Each line in the listing below needs to be transcribed exactly.
====
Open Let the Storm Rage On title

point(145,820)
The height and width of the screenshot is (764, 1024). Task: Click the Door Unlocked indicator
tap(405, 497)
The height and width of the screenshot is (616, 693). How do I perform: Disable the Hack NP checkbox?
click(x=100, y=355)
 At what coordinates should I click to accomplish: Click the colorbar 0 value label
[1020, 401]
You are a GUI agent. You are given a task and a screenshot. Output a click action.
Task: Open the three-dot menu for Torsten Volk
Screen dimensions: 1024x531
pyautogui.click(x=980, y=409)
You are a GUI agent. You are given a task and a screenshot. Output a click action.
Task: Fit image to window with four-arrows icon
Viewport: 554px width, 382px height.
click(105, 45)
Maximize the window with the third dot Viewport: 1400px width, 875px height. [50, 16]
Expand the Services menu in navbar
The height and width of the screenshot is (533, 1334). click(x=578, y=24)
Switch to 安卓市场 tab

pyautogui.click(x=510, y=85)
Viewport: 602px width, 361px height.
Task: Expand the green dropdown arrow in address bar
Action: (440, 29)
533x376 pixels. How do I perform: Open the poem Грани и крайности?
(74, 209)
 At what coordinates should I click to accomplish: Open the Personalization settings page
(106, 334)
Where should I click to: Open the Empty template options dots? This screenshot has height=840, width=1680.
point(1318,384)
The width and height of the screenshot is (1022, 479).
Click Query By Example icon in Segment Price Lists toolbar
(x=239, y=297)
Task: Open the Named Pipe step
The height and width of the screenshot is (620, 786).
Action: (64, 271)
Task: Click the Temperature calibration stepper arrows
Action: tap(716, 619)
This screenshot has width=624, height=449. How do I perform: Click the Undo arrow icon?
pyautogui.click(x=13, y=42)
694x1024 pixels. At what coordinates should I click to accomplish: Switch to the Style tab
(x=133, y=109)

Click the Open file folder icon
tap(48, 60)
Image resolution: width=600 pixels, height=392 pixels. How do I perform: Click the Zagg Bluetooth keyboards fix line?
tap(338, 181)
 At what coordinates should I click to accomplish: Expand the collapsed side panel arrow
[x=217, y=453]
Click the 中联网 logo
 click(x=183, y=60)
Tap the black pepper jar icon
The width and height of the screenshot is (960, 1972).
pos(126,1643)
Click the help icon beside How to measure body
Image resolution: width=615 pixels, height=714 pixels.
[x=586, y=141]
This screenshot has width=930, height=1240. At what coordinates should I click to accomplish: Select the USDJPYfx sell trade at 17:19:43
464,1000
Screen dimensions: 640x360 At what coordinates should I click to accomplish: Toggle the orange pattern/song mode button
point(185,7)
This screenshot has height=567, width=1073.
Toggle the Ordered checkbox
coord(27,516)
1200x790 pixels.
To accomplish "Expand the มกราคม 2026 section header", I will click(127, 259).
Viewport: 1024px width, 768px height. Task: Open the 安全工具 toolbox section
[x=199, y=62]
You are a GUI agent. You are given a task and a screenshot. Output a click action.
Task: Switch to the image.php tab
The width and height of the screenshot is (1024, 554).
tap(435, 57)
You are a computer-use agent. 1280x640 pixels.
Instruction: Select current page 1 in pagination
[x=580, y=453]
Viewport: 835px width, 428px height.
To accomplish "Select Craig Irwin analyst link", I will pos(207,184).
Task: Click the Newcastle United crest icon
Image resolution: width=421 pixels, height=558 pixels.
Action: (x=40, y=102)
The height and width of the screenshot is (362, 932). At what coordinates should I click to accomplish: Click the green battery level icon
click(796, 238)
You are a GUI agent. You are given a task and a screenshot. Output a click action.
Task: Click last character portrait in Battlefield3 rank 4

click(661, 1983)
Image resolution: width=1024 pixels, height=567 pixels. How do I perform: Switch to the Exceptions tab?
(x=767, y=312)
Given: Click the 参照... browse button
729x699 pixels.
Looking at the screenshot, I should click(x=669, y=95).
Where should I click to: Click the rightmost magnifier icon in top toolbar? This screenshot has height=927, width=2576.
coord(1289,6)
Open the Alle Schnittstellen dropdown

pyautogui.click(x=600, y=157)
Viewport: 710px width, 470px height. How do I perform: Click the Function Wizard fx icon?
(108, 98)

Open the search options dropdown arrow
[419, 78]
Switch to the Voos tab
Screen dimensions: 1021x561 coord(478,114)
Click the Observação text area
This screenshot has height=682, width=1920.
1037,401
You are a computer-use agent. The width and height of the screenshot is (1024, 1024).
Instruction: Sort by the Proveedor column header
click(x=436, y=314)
====
Solution to this task:
Open Let the Storm Rage On title

point(145,820)
The height and width of the screenshot is (764, 1024). Task: Click the Door Unlocked indicator
tap(405, 497)
The height and width of the screenshot is (616, 693). How do I perform: Disable the Hack NP checkbox?
click(x=100, y=355)
 At what coordinates should I click to accomplish: Click the colorbar 0 value label
[1020, 401]
You are a GUI agent. You are given a task and a screenshot. Output a click action.
Task: Open the three-dot menu for Torsten Volk
Screen dimensions: 1024x531
pyautogui.click(x=980, y=409)
You are a GUI agent. You are given a task and a screenshot. Output a click action.
Task: Fit image to window with four-arrows icon
Viewport: 554px width, 382px height.
click(105, 45)
Maximize the window with the third dot Viewport: 1400px width, 875px height. [50, 16]
Expand the Services menu in navbar
The height and width of the screenshot is (533, 1334). click(x=578, y=24)
Switch to 安卓市场 tab

pyautogui.click(x=510, y=85)
Viewport: 602px width, 361px height.
Task: Expand the green dropdown arrow in address bar
Action: (440, 29)
533x376 pixels. How do I perform: Open the poem Грани и крайности?
(74, 209)
 At what coordinates should I click to accomplish: Open the Personalization settings page
(106, 334)
Where should I click to: Open the Empty template options dots? This screenshot has height=840, width=1680.
point(1318,384)
The width and height of the screenshot is (1022, 479).
Click Query By Example icon in Segment Price Lists toolbar
(x=239, y=297)
Task: Open the Named Pipe step
The height and width of the screenshot is (620, 786).
Action: (64, 271)
Task: Click the Temperature calibration stepper arrows
Action: tap(716, 619)
This screenshot has width=624, height=449. How do I perform: Click the Undo arrow icon?
pyautogui.click(x=13, y=42)
694x1024 pixels. At what coordinates should I click to accomplish: Switch to the Style tab
(x=133, y=109)

Click the Open file folder icon
tap(48, 60)
Image resolution: width=600 pixels, height=392 pixels. How do I perform: Click the Zagg Bluetooth keyboards fix line?
tap(338, 181)
 At what coordinates should I click to accomplish: Expand the collapsed side panel arrow
[x=217, y=453]
Click the 中联网 logo
 click(x=183, y=60)
Tap the black pepper jar icon
The width and height of the screenshot is (960, 1972).
pos(126,1643)
Click the help icon beside How to measure body
Image resolution: width=615 pixels, height=714 pixels.
[x=586, y=141]
This screenshot has width=930, height=1240. At what coordinates should I click to accomplish: Select the USDJPYfx sell trade at 17:19:43
464,1000
Screen dimensions: 640x360 At what coordinates should I click to accomplish: Toggle the orange pattern/song mode button
point(185,7)
This screenshot has height=567, width=1073.
Toggle the Ordered checkbox
coord(27,516)
1200x790 pixels.
To accomplish "Expand the มกราคม 2026 section header", I will click(127, 259).
Viewport: 1024px width, 768px height. Task: Open the 安全工具 toolbox section
[x=199, y=62]
You are a GUI agent. You are given a task and a screenshot. Output a click action.
Task: Switch to the image.php tab
The width and height of the screenshot is (1024, 554).
tap(435, 57)
You are a computer-use agent. 1280x640 pixels.
Instruction: Select current page 1 in pagination
[x=580, y=453]
Viewport: 835px width, 428px height.
To accomplish "Select Craig Irwin analyst link", I will pos(207,184).
Task: Click the Newcastle United crest icon
Image resolution: width=421 pixels, height=558 pixels.
Action: (x=40, y=102)
The height and width of the screenshot is (362, 932). At what coordinates should I click to accomplish: Click the green battery level icon
click(796, 238)
You are a GUI agent. You are given a task and a screenshot. Output a click action.
Task: Click last character portrait in Battlefield3 rank 4

click(661, 1983)
Image resolution: width=1024 pixels, height=567 pixels. How do I perform: Switch to the Exceptions tab?
(x=767, y=312)
Given: Click the 参照... browse button
729x699 pixels.
Looking at the screenshot, I should click(x=669, y=95).
Where should I click to: Click the rightmost magnifier icon in top toolbar? This screenshot has height=927, width=2576.
coord(1289,6)
Open the Alle Schnittstellen dropdown

pyautogui.click(x=600, y=157)
Viewport: 710px width, 470px height. How do I perform: Click the Function Wizard fx icon?
(108, 98)

Open the search options dropdown arrow
[419, 78]
Switch to the Voos tab
Screen dimensions: 1021x561 coord(478,114)
Click the Observação text area
This screenshot has height=682, width=1920.
1037,401
You are a computer-use agent. The width and height of the screenshot is (1024, 1024).
Instruction: Sort by the Proveedor column header
click(x=436, y=314)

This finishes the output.